With a 100″ chassis and a V8 inside, this Range Rover has served the community incredibly well for decades. Limited by bodily control but providing a pleasurable and fast commute, it can prove worthwhile to restore when you find one. The older you can find a two door model, the greater the potential return.
Newer models such as Range Rovers can provide excellent fuel efficiency, despite what you may hear online. Even older models can be converted internally, so they work with new parts despite looking the same.
LAND ROVER DEFENDER
The name Land Rover Defender was used to describe vehicles produced previously to the Discovery, produced from 1991. This includes models originally named Series 1, Series 2, Series 3 or Land Rover 90, 110 and 127. These names typically refer to the length of the corresponding wheelbase.
After 1991 these vehicles were named Defender to differentiate from the Discovery. These vehicles came in many conversions and variations, including ambulances, fire engines, and pick up trucks.
1983 Land Rover Series 3 SWB
Restored 1983 Land Rover Series 3 SWB
The Classic Land Rover Defender is known for its off-roading capabilities. The early models were produced with 2500cc petrol engines.

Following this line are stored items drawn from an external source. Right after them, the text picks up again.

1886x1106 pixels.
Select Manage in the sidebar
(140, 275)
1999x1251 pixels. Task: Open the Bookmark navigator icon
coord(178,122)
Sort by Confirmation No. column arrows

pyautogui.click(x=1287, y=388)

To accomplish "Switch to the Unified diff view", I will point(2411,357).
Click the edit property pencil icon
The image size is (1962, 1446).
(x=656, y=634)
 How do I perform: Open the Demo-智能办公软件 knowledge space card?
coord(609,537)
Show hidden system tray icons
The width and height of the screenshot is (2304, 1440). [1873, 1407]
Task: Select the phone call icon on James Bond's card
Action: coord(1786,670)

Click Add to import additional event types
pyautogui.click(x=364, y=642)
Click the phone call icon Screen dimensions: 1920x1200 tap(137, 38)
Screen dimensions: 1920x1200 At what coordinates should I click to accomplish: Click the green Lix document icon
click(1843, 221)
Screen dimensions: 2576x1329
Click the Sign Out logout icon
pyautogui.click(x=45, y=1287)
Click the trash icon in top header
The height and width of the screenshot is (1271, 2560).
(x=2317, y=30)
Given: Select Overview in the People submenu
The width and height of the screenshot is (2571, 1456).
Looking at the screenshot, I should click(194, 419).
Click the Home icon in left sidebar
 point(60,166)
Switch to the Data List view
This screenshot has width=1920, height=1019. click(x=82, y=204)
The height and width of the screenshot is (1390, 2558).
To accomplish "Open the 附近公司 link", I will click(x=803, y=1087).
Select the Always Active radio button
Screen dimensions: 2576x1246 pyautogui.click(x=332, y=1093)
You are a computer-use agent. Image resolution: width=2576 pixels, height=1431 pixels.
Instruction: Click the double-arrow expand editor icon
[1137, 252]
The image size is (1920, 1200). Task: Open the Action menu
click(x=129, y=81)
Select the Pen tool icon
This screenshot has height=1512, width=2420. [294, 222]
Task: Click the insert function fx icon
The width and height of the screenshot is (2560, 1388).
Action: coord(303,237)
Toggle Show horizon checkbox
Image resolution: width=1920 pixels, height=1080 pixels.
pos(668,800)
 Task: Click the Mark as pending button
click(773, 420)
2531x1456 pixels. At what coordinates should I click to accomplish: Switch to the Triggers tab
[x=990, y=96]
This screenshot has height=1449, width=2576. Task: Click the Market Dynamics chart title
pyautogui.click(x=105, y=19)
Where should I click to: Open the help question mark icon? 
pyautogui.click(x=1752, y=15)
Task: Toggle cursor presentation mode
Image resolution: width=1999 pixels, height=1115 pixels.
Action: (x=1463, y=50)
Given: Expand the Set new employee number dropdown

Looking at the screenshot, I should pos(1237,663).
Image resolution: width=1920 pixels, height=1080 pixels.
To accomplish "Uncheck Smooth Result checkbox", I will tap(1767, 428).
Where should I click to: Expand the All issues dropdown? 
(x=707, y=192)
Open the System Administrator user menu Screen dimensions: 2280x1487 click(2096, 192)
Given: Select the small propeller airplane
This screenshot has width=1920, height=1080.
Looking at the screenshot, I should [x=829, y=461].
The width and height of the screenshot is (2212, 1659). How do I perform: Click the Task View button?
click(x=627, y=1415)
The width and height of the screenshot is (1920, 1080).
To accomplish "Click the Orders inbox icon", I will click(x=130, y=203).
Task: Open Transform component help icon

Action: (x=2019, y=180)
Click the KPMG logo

Many classic Series and 90 Land Rovers have been retrofitted with improved engines, however. The 200tdi, 2495cc, turbo-diesel engine offered long mileage without fault and are still running today.
In 1999 the TD5 Defender was introduced. It was ECU controlled with a powerful engine. Many classic Land Rover enthusiasts found the engine too complex to repair, so it hasn’t seen as much popularity. Problems with the engine began to arise as they grew older. Production of the TD5 ceased in 2016.
BUYING A DEFENDER
It can be challenging to choose a Defender in good condition. Over time many of the components have deteriorated and failed. Many chassis have become redundant after only 15 years.